Ne nous exemptons pas pour autant d’une réflexion nationale sur notre industrie, que nous devons impérativement moderniser ! À ce titre, l’industrie du futur constitue une occasion unique de rendre l’industrie française plus attractive et compétitive. Si la France possède des atouts pour accélérer son déploiement, les efforts à cette fin doivent être rationalisés au regard de la trop grande fragmentation des dispositifs de financement, d’accompagnement et de formation.

Que l’on veuille produire sur notre sol des produits de première nécessité, quand c’est indispensable, ou surtout des produits stratégiques à forte valeur ajoutée, la question des coûts de production et de la nécessaire baisse de la fiscalité de production se pose toujours. Ces impôts, similaires à une taxe sur la taxe, constituent en effet un facteur d’explication de l’écart de compétitivité-coût entre la France et ses partenaires commerciaux : cette fiscalité est en effet chez nous sept fois plus élevée qu’en Allemagne et deux fois supérieure à la moyenne de la zone euro.

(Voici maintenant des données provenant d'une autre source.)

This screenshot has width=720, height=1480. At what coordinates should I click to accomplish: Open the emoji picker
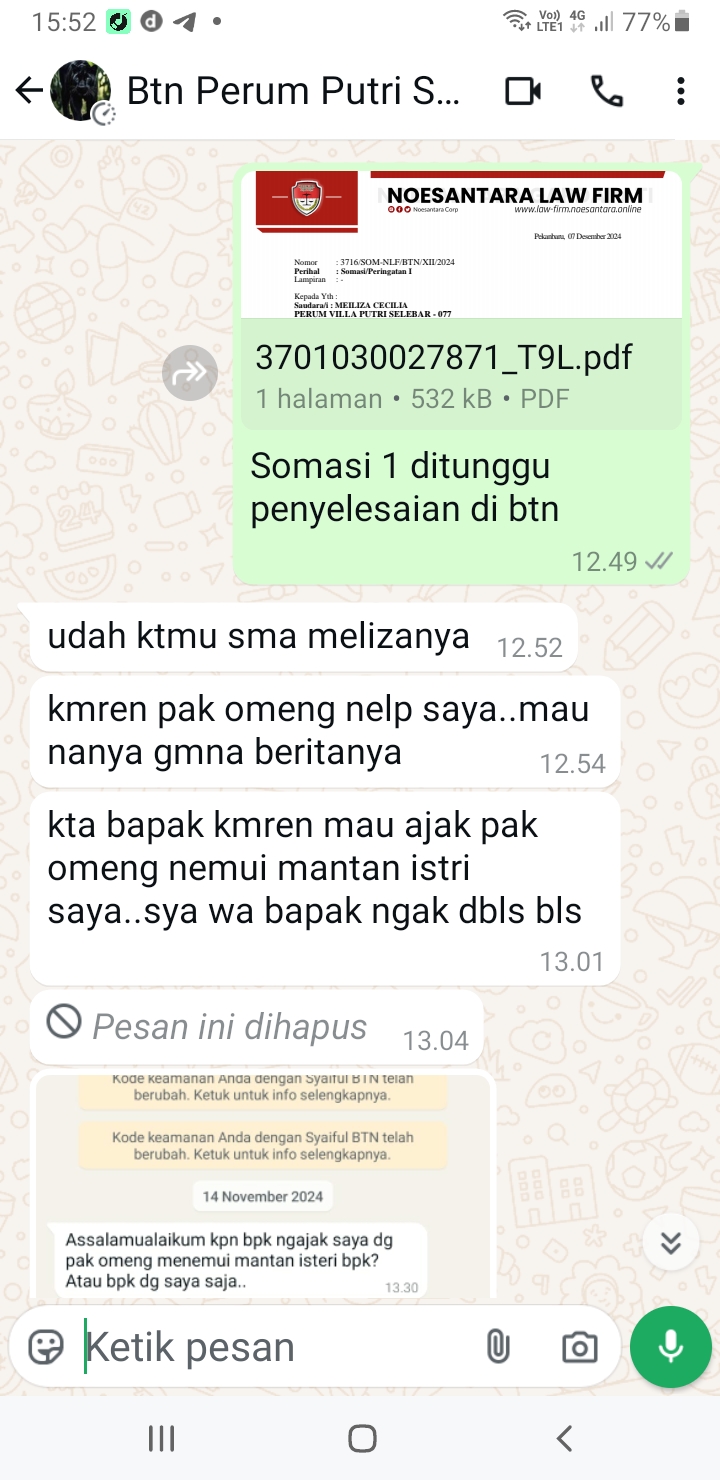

Mes chers collègues, il ne s’agit pas d’être pour ou contre la mondialisation : le sujet qui nous occupe est bien celui de son amélioration du point de vue de l’intérêt général. L’intégration économique n’est pas une fin en soi : il revient au politique de lui donner un sens afin de relativiser les bienfaits de la main invisible smithienne.

La relocalisation des productions stratégiques passe alors par l’identification des secteurs essentiels à notre pays, ainsi que par des mesures ciblant les défaillances spécifiques du marché, comme l’illustre l’impérative nécessité de faire de tout vaccin un bien public mondial.

Enfin, alors que la lutte contre le coronavirus nous a fait découvrir notre vulnérabilité et, par effet de miroir, notre trop forte dépendance à la Chine, nous tenons à saluer la démarche franco-allemande de relance européenne. Si nous refusons le confort idéologique consistant à prôner un protectionnisme aveugle et vain, nous appelons en revanche de nos vœux une souveraineté européenne renouvelée et l’esquisse d’une Europe de la santé, car nous sommes convaincus qu’il est ainsi possible de remettre en cause le constat amer de Paul Valéry, selon lequel l’Europe risque de devenir « un petit cap du continent asiatique ».